++++ Material to process ++++
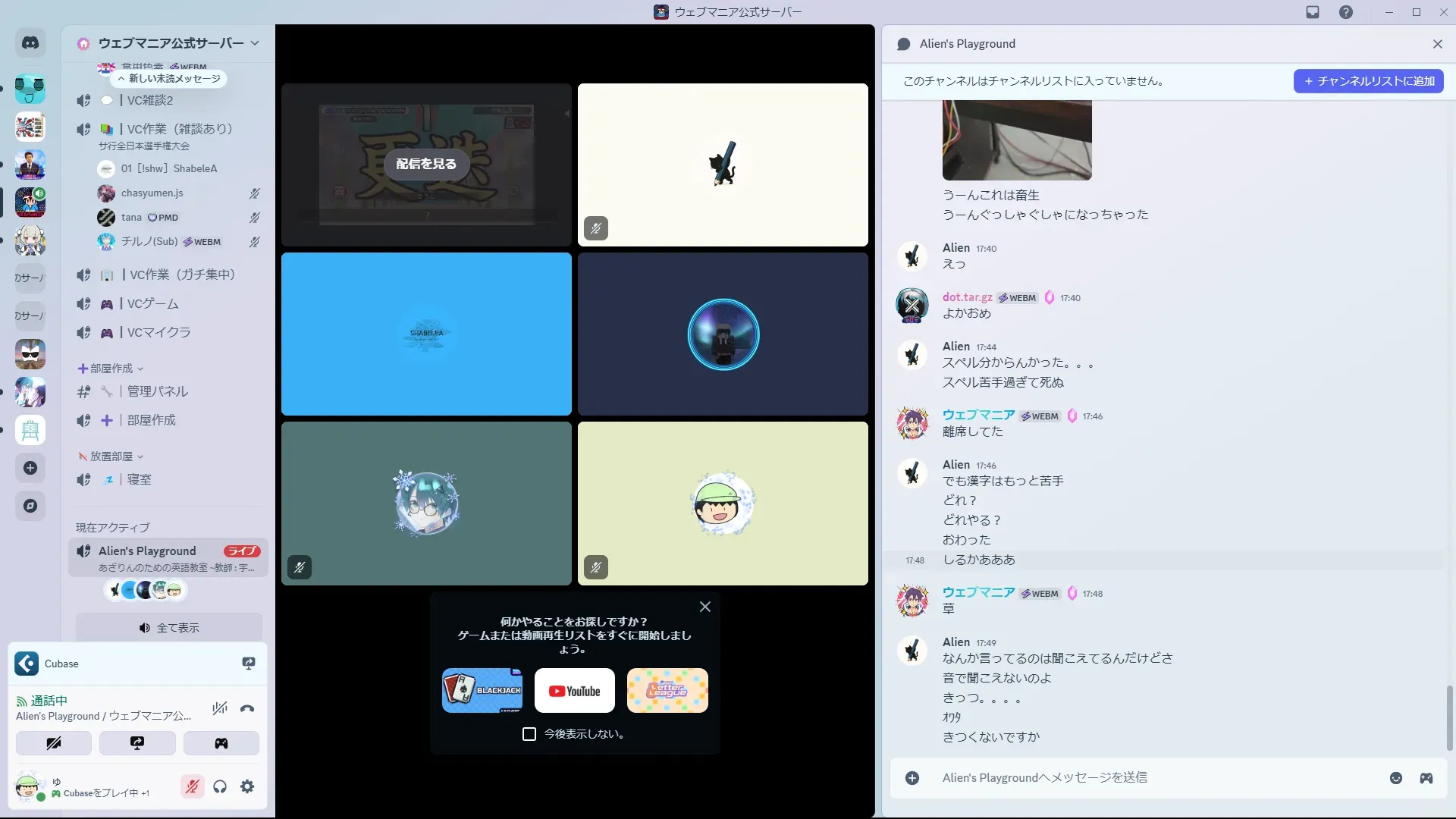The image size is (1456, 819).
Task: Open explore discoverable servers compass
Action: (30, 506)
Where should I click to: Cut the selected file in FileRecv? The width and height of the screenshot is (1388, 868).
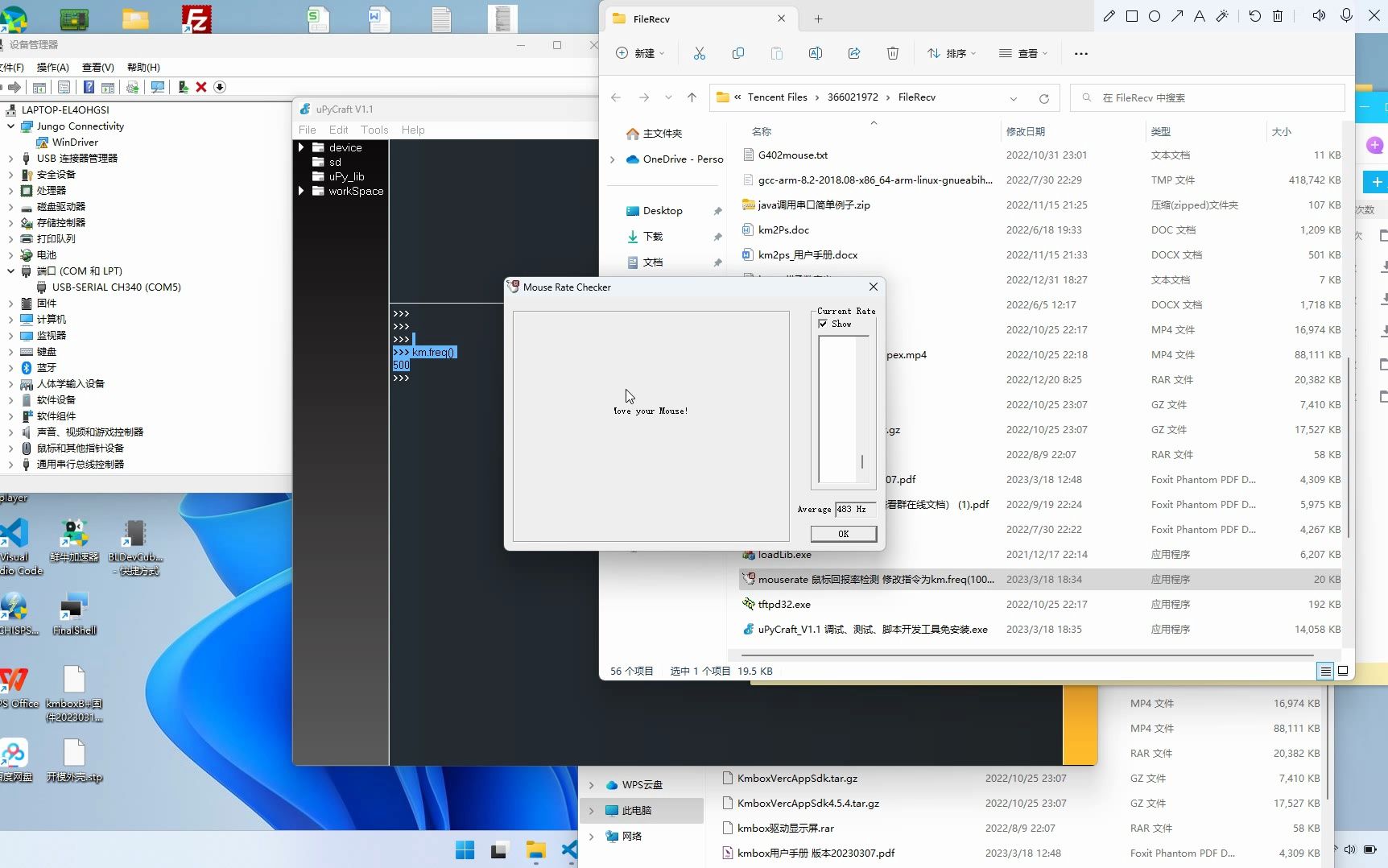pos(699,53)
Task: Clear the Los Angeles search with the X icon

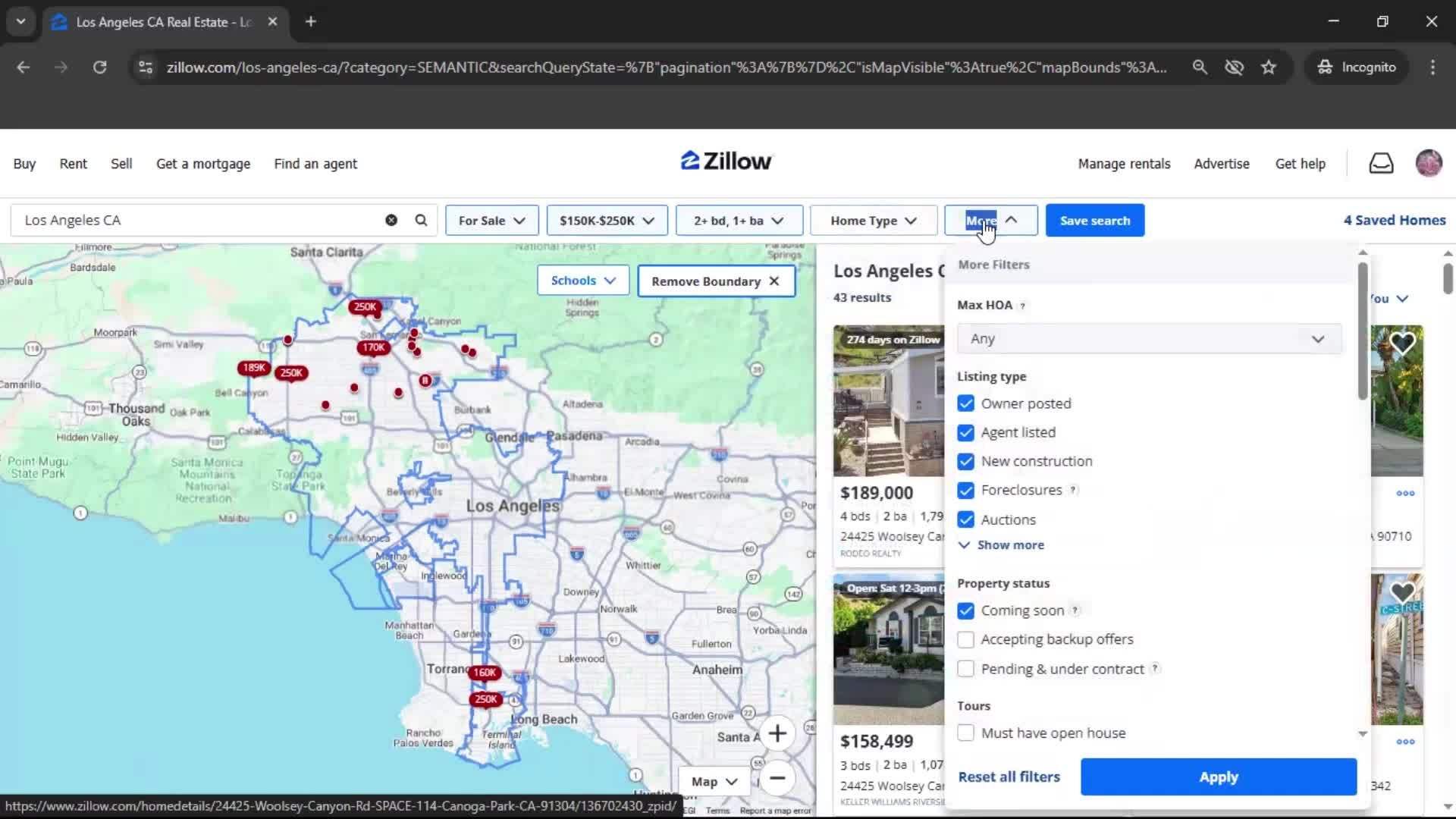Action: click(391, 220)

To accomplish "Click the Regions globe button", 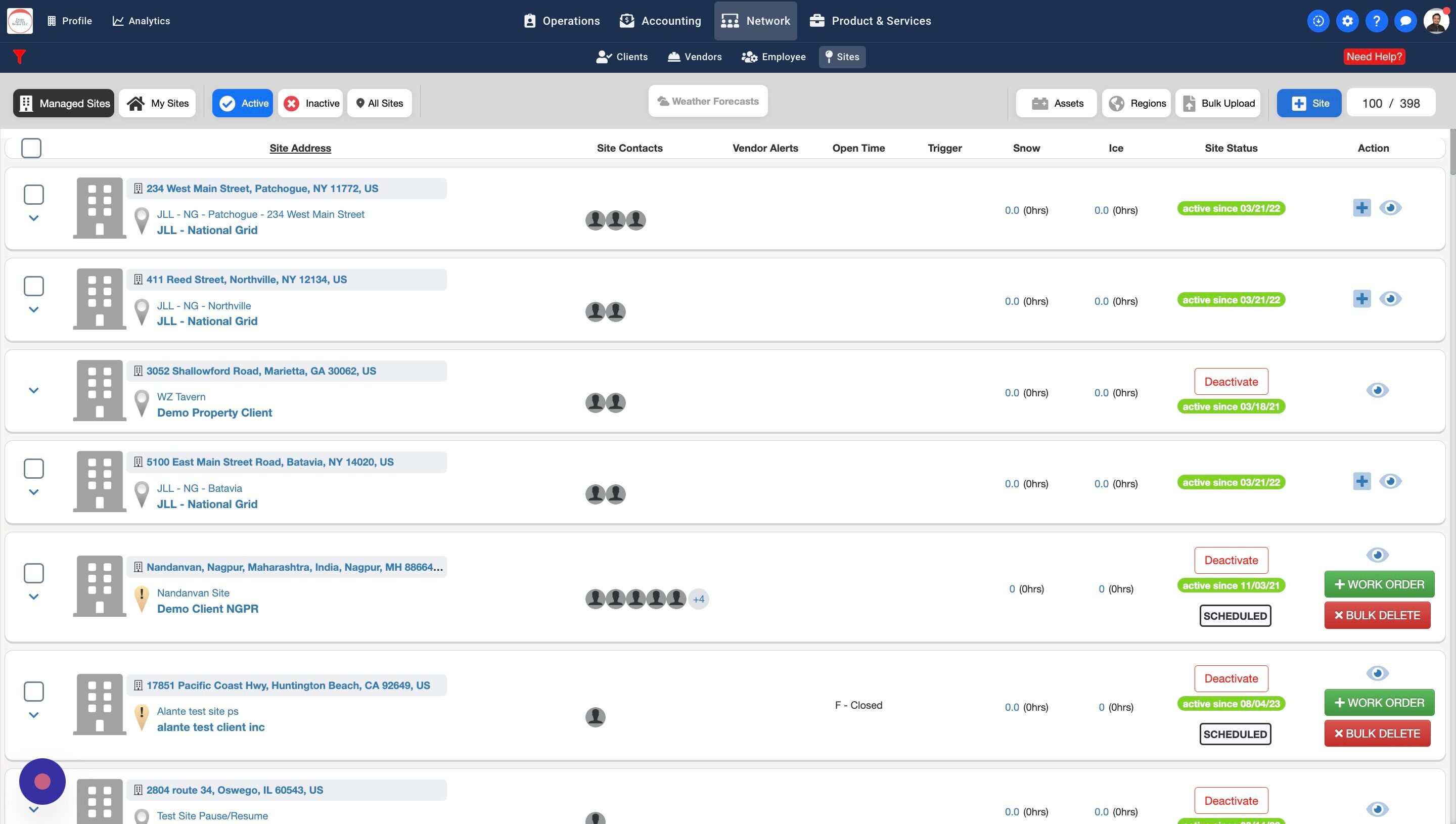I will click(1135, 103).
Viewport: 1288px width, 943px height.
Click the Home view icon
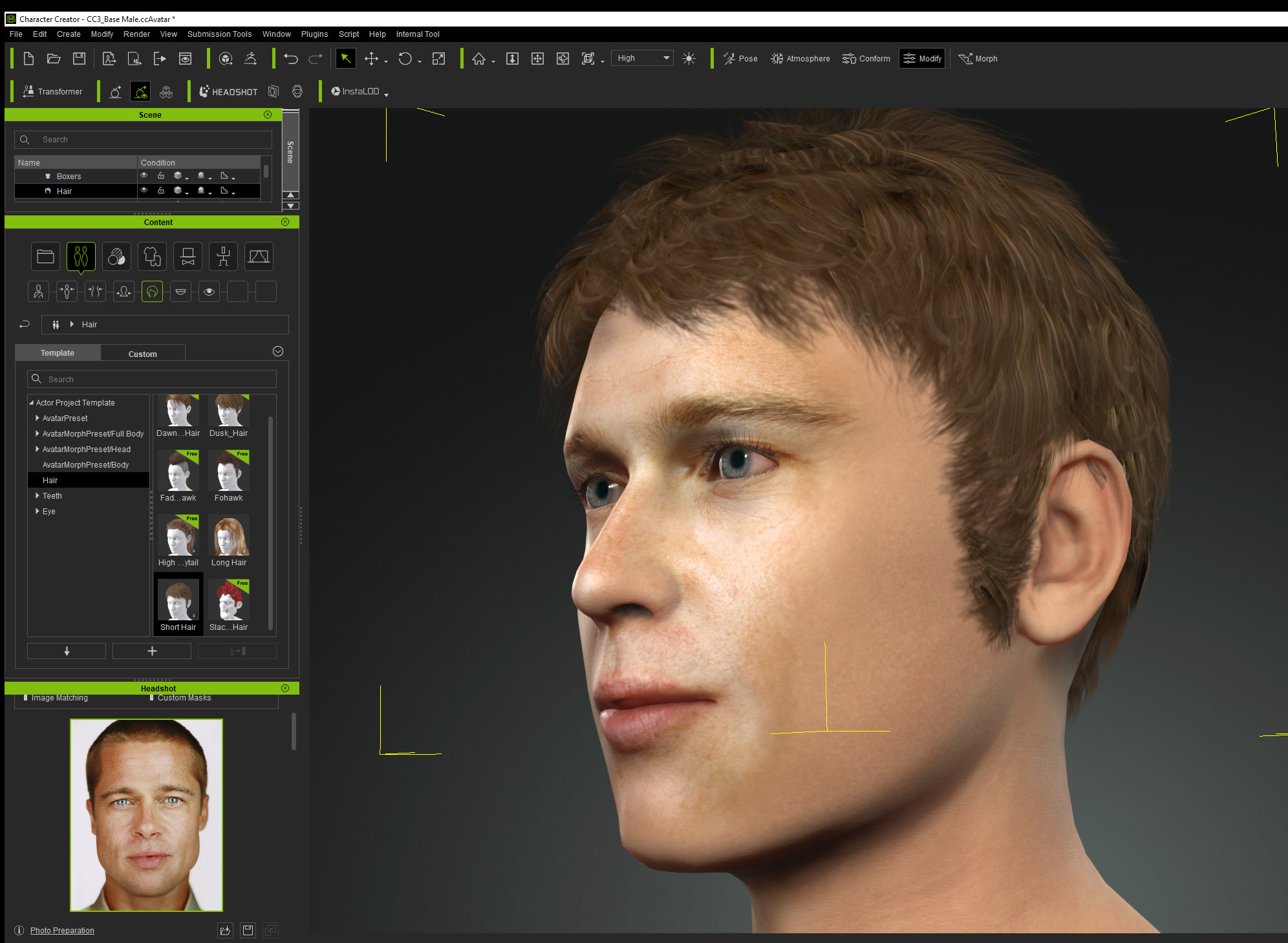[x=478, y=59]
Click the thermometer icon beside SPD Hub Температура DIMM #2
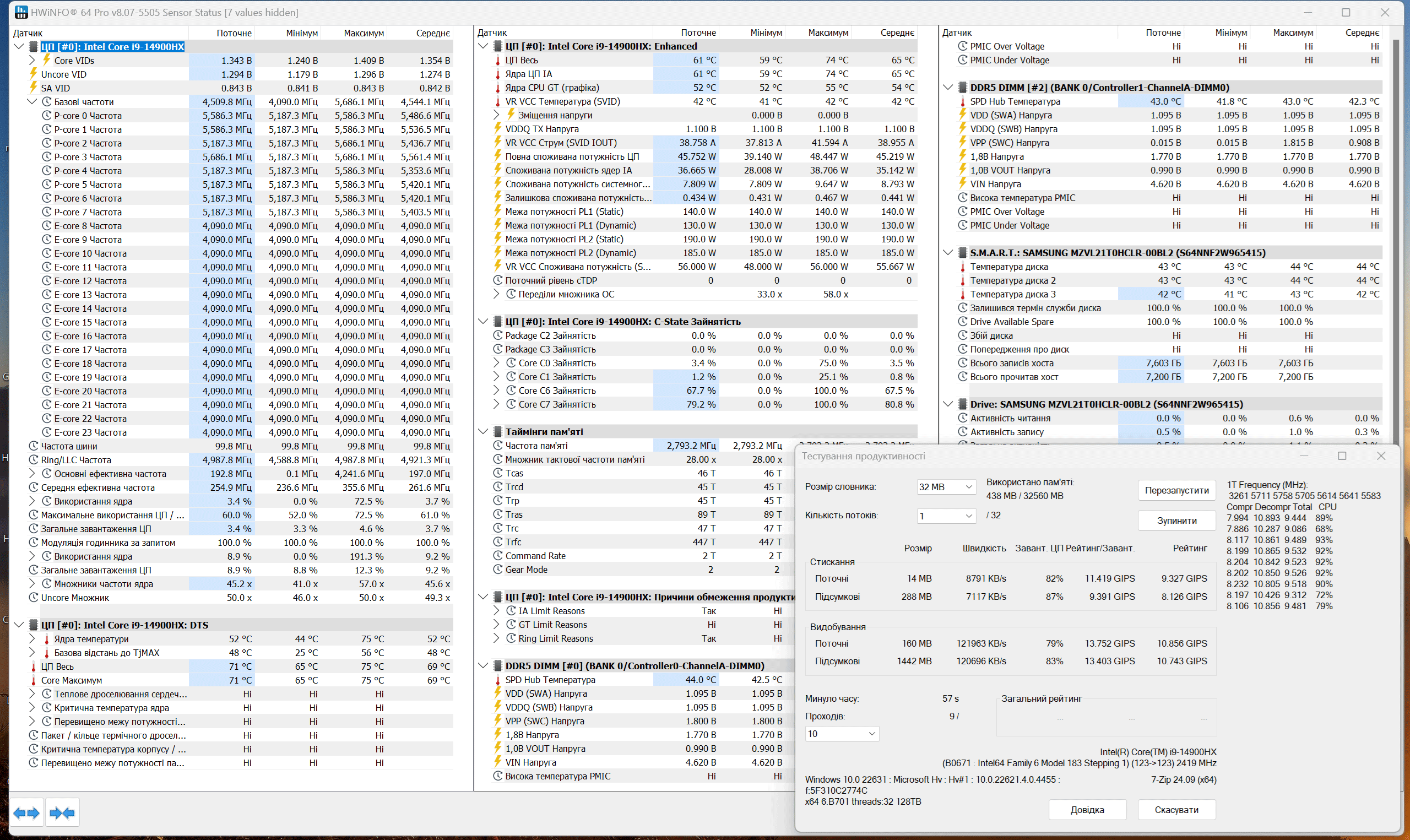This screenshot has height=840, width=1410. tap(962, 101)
++++
An exact transcription is needed, covering the line with "Click the Home view icon" and every line after it to the end of the entries, but not the pictures.

# [Exercise response]
Click the Home view icon
[x=478, y=59]
Click the thermometer icon beside SPD Hub Температура DIMM #2
This screenshot has height=840, width=1410. tap(962, 101)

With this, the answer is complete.